- Provided records:
◆ ◆ ◆

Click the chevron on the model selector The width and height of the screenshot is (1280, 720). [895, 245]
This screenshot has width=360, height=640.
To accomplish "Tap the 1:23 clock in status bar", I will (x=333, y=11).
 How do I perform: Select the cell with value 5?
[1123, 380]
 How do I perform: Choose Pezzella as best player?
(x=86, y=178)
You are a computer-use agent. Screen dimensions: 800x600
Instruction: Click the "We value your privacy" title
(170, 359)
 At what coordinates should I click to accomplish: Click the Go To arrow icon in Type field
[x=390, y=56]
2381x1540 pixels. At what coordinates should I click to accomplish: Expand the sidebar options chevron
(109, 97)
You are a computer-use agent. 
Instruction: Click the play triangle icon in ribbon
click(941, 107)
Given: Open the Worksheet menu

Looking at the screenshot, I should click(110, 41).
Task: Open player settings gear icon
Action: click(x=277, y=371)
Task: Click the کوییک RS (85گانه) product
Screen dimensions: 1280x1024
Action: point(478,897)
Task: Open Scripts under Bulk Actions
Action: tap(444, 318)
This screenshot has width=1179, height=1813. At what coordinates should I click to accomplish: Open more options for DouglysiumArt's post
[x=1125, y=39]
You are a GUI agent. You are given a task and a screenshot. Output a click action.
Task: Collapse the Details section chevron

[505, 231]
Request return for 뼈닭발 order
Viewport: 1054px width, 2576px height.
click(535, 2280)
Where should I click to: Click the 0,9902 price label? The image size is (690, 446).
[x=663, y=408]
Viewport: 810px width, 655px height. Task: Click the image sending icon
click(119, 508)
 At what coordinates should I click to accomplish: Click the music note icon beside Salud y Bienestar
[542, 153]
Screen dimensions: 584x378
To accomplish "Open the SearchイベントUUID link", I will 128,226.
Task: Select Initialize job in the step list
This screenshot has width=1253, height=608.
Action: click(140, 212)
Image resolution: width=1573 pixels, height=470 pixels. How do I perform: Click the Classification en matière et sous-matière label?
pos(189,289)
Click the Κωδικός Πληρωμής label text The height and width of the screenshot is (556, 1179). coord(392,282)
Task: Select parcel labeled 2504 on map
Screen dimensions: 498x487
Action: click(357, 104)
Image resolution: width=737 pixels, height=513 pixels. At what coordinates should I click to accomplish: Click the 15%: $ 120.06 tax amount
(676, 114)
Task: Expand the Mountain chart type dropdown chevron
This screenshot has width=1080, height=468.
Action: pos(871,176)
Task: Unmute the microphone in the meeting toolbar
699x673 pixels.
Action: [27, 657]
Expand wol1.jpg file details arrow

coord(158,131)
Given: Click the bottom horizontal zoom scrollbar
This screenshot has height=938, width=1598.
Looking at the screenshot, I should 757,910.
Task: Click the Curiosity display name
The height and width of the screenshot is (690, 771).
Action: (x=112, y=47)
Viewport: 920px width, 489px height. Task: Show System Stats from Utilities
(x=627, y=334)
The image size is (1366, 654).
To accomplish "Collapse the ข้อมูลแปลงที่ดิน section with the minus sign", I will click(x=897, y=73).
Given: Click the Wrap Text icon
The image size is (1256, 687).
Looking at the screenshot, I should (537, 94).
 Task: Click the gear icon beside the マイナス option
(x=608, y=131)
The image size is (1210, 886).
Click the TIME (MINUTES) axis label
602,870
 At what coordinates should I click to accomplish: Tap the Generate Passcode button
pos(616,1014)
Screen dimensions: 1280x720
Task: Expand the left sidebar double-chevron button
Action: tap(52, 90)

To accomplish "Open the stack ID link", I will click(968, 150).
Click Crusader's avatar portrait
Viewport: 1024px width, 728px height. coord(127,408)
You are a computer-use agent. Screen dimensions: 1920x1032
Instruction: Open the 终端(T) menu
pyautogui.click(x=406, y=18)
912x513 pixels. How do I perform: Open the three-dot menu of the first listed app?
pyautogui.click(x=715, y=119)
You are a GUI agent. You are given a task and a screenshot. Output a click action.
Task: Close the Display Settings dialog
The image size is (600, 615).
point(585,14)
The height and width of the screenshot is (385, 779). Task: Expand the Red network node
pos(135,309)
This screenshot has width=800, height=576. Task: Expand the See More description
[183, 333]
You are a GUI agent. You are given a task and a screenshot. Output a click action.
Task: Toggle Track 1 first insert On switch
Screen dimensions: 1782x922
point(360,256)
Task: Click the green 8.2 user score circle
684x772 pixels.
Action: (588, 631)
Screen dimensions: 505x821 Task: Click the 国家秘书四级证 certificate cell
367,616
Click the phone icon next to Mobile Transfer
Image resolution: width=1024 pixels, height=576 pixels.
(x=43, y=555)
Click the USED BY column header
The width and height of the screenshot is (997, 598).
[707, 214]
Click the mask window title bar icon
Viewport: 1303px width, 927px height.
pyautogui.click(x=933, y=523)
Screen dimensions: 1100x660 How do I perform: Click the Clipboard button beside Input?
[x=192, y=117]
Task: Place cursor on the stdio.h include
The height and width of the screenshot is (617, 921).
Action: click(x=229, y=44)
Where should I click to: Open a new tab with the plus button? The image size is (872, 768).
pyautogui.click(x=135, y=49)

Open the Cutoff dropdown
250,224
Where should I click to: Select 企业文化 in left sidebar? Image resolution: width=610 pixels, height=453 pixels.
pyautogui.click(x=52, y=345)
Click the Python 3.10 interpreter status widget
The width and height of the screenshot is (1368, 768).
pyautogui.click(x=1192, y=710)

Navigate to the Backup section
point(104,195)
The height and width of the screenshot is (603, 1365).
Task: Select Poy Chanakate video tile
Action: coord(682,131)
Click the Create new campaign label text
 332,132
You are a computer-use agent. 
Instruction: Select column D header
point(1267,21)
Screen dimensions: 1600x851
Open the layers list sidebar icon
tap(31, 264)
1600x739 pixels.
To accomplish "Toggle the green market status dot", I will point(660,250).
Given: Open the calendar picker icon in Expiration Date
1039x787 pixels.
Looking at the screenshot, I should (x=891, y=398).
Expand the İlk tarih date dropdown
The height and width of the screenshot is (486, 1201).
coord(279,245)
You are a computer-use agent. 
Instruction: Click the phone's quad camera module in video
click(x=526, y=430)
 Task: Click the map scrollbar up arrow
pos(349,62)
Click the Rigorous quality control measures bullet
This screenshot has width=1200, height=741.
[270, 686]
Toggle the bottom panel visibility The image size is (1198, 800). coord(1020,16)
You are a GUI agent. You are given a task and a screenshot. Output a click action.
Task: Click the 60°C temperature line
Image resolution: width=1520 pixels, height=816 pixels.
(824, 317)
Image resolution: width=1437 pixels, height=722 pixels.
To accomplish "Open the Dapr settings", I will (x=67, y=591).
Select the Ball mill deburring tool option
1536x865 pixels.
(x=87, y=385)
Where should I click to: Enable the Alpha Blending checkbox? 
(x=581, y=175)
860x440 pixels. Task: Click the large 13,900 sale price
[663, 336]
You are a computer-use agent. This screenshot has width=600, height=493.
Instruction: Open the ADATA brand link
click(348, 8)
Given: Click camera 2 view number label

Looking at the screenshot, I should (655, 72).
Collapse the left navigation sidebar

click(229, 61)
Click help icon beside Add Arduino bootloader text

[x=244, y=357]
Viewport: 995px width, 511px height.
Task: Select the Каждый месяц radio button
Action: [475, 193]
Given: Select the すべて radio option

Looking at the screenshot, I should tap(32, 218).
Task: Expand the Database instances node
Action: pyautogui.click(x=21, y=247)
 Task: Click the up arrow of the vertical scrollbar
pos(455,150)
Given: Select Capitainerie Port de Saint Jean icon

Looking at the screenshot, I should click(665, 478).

◆ ◆ ◆

- What the task asks:
Copy whichever lines in the listing above hold "Toggle".

- Solution to this exercise:
Task: Toggle Track 1 first insert On switch
To accomplish "Toggle the green market status dot", I will point(660,250).
Toggle the bottom panel visibility The image size is (1198, 800). coord(1020,16)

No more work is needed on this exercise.